Fine Line Capability 

  • High density designs need tight trace spacing
  • Line widths down to 3 mils (0.15mm) achieved


  • Electrical testing
    • Verify controlled impedance transmission lines
  • RF/signal integrity testing
    • Time-domain reflectometry
    • Return/insertion loss measurements

Cost Factors for High Frequency PCBs 

What drives cost for these specialized boards?

Materials Cost 

  • Base dielectric and conductor materials
    • PTFE and ceramic dielectrics more expensive
  • Thick copper, final metal platings add cost

Design Complexity 

  • Component density – fine features, small spacings
  • Layer count – 8+ layers typical
  • Blind and buried vias needed – complex lamination

Testing and Validation 

  • Impedance and signal integrity testing requires equipment investment
  • Iterations to verify performance increase cost

Low Volume Production 

  • High frequency boards often used in lower quantities
  • Limits manufacturing efficiency benefits

Certification Requirements 

  • Some applications demand rigorous quality control
  • Defense, aerospace, medical industries in particular
  • Certifications become barriers to entry impacting supply

High Frequency PCB Design & Manufacturing – FAQs

What are some key considerations when selecting materials?
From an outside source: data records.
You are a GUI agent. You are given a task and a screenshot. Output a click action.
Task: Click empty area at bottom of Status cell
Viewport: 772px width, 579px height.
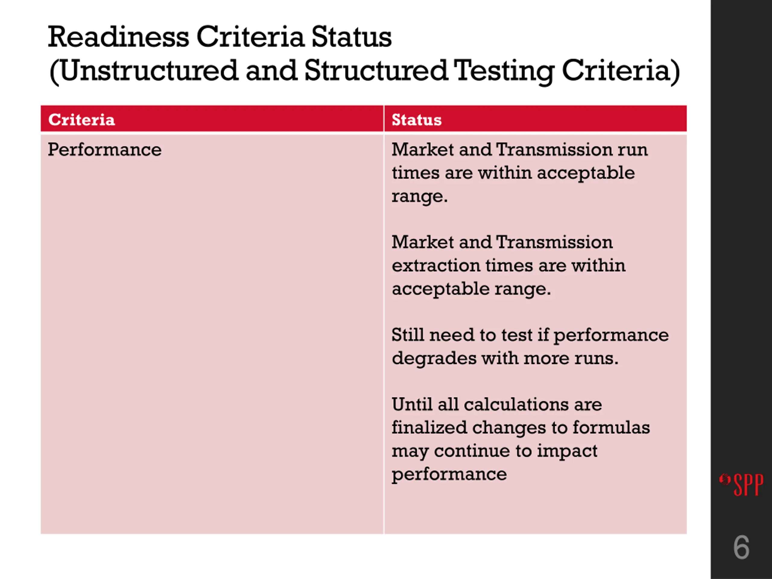(535, 510)
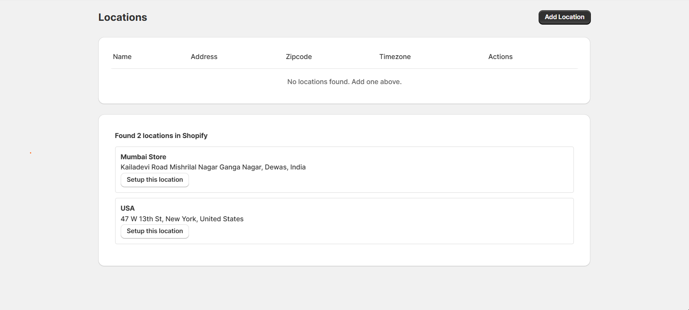This screenshot has width=689, height=310.
Task: Click blank area below the USA card
Action: click(344, 255)
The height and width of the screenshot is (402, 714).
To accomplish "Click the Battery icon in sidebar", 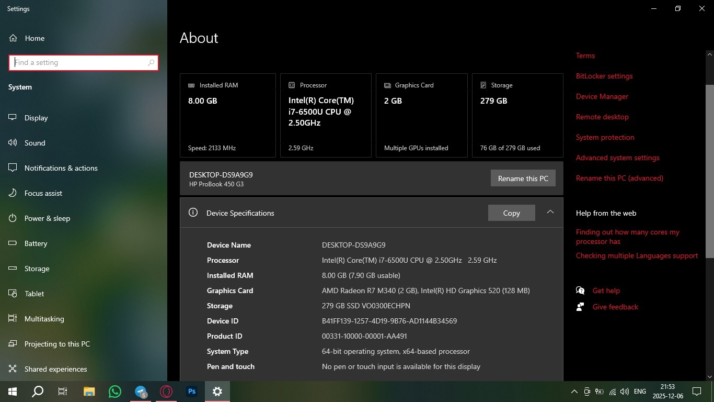I will (x=13, y=243).
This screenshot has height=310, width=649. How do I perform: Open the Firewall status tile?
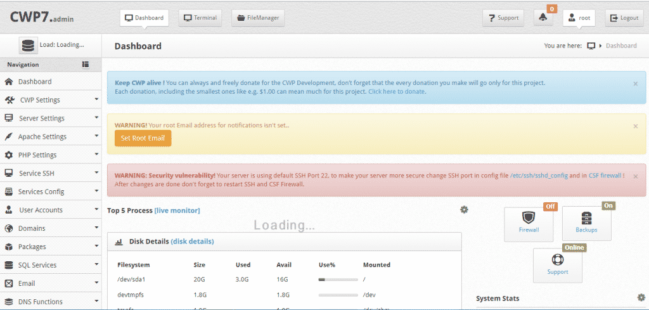(529, 223)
When selecting PCB substrate and dielectric materials for high frequency applications, low dielectric constant (Dk) and low loss tangent (Df) are typically desired. This helps minimize signal loss and reflection issues. Composite materials aim to balance cost with acceptable electrical properties and thermal characteristics.

What construction techniques help reduce cross-talk?

Using ground planes between signals layers, routing signals orthogonally between layers, interspersing ground traces between signals on a layer, and maintaining symmetry across differential pairs helps mitigate cross-talk issues. Shielding around critical traces may also be used.

Why is impedance control important?

Controlling characteristic impedance, typically to 50 Ohms, along transmission line PCB traces ensures proper impedance matching between source, transmission line and load impedance. This avoids signal reflections which corrupt signal integrity and cause erratic circuit operation at high frequencies.

What are some key PCB testing methods?

Time-domain reflectometry using special oscilloscopes is popular for verifying controlled impedance signal paths. This looks for discontinuities causing reflections. Insertion loss measurements determine signal loss through a trace. Power integrity, communications integrity and EMI testing may also be used to characterize high frequency board performance.

How does design complexity impact cost?

Denser designs with fine feature sizes, tighter tolerances, specialized via configurations and higher layer counts require more sophisticated PCB processes to produce. This demands specialized equipment and know-how, driving cost upward. Advanced testing also increases with complexity adding cost.